O_SYNC和O_DIRECT的区别是O_SYNC不会在操作系统层面禁用缓存。但会告诉硬件层设备不要使用缓存。
程序描述了一般的文件I/O操作的三个过程 open、write、fdatasync,分别是打开文件、写文件、flush操作(将文件缓存刷到磁盘上)。
一、Open阶段 open("test.file",O_WRONLY|O_APPDENT|O_SYNC)) 系统调用Open会为该进程一个文件描述符fd【附录2】。这里使用了O_WRONLY|O_APPDENT|O_SYNC打开文件: O_WRONLY表示我们以"写"的方式打开,告诉内核我们需要向文件中写入数据; O_APPDENT告诉内核以"追加"的方式写文件; O_DSYNC告诉内核,当向文件写入数据的时候,只有当数据写到了磁盘时,写入操作才算完成(write才返回成功)。和O_DSYNC同类的文件标志,还有O_SYNC,O_RSYNC,O_DIRECT。 O_SYNC比O_DSYNC更严格,不仅要求数据已经写到了磁盘,而且对应的数据文件的属性(例如文件长度等)也需要更新完成才算write操作成功。可见O_SYNC较之O_DSYNC要多做一些操作。 O_RSYNC表示文件读取时,该文件的OS cache必须已经全部flush到磁盘了【附录3】; 如果使用O_DIRECT打开文件,则读/写操作都会跳过OS cache,直接在device(disk)上读/写。因为没有了OS cache,所以会O_DIRECT降低文件的顺序读写的效率。
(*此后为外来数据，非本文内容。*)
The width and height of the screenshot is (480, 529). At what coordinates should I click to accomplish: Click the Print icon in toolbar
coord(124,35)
二、Write阶段 write(fd,buf,6) 在使用open打开文件获得文件描述符之后,我们就可以调用write函数来写入数据了,write会根据前面的open参数不同,而表现不同。
三、Flush阶段 fdatasync(fd) == -1 flush的函数还有fsync、sync、fdatasync write操作后,我们还调用了fdatasync来确保文件数据flush到了disk上。fdatasync返回成功后,那么可以认为数据已经写到了磁盘上。像这样的flush的函数还有fsync、sync。 fsync和fdatasync的区别等同于O_SYNC和O_DSYNC的区别, fdatasync函数,与fsync函数类似,但是只刷文件的数据部分,不包括元数据(修改时间等) sync函数表示将文件在OS cache中的数据排入写队列,并不确认是否真的写磁盘了,所以sync并不可以靠。 忽略文件打开的过程,通常我们会说“写文件”有两个阶段,一个是调用write我们称为写数据阶段(其实是受open的参数影响),调用fsync(或者fdatasync)我们称为flush阶段。 传统的UNIX实现在内核中设有缓冲区高速缓存或页面高速缓存,大多数磁盘 I/O都通过缓冲进行。当将数据写入文件时,内核通常先将该数据复制到其中一个缓冲区中,如果该缓冲区尚未写满,则并不将其排入输出队列,而是等待其写满或者当内核需要重用该缓冲区以便存放其他磁盘块数据时,再将该缓冲排入输出队列,然后待其到达队首时,才进行实际的I/O操作。这种输出方式被称为延迟写(delayed write)(Bach [1986]第3章详细讨论了缓冲区高速缓存)。
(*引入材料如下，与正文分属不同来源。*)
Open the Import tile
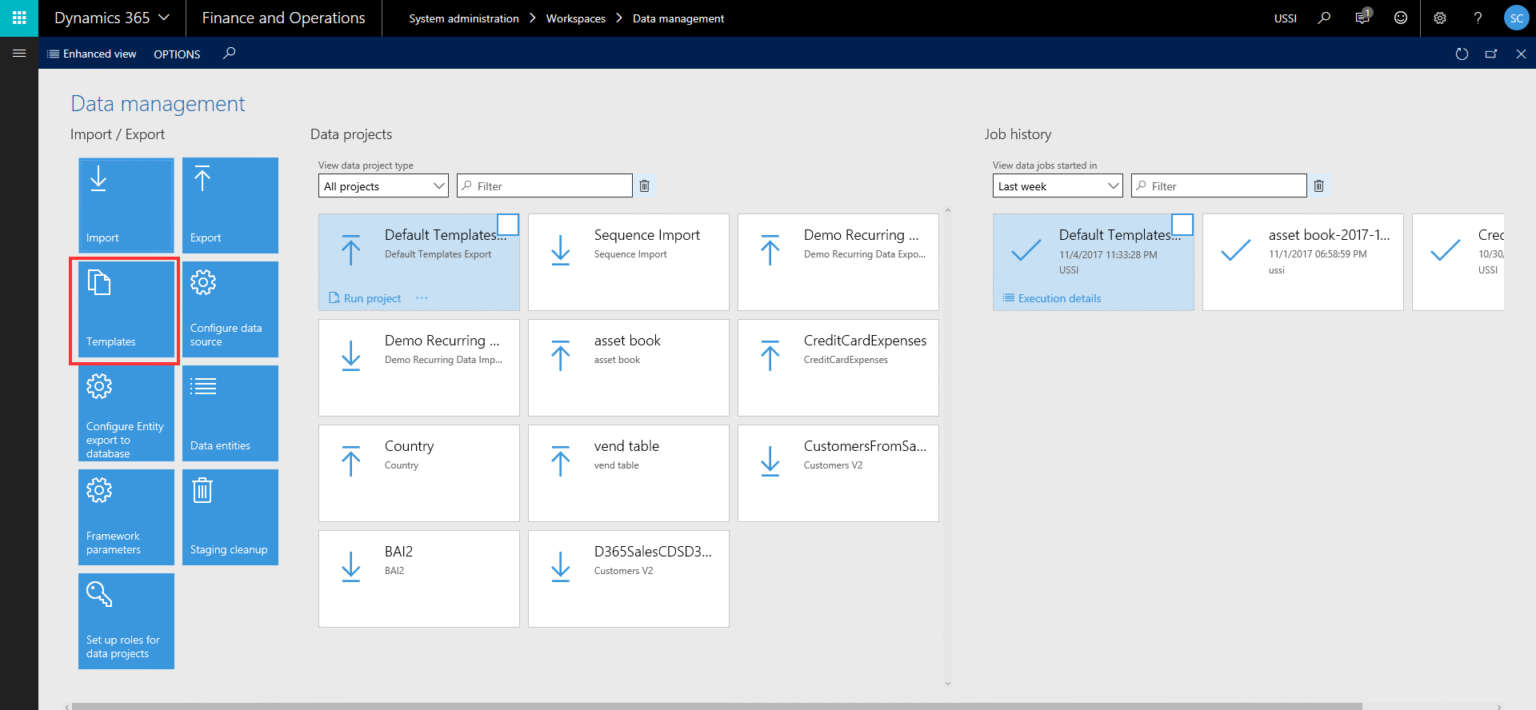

The innodb_flush_method options for Unix-like systems include: fsync: InnoDB uses the fsync() system call to flush both the data and log files. fsync is the default setting. O_DSYNC: InnoDB uses O_SYNC to open and flush the log files, and fsync() to flush the data files. InnoDB does not use O_DSYNC directly because there have been problems with it on many varieties of Unix. littlesync: This option is used for internal performance testing and is currently unsupported. Use at your own risk. nosync: This option is used for internal performance testing and is currently unsupported. Use at your own risk. O_DIRECT: InnoDB uses O_DIRECT (or directio() on Solaris) to open the data files, and uses fsync() to flush both the data and log files. This option is available on some GNU/Linux versions, FreeBSD, and Solaris. O_DIRECT_NO_FSYNC: InnoDB uses O_DIRECT during flushing I/O, but skips the fsync() system call afterwards. This setting is suitable for some types of file systems but not others. For example, it is not suitable for XFS. If you are not sure whether the file system you use requires an fsync(), for example to preserve all file metadata, use O_DIRECT instead. This option was introduced in MySQL 5.6.7 (Bug #11754304, Bug #45892).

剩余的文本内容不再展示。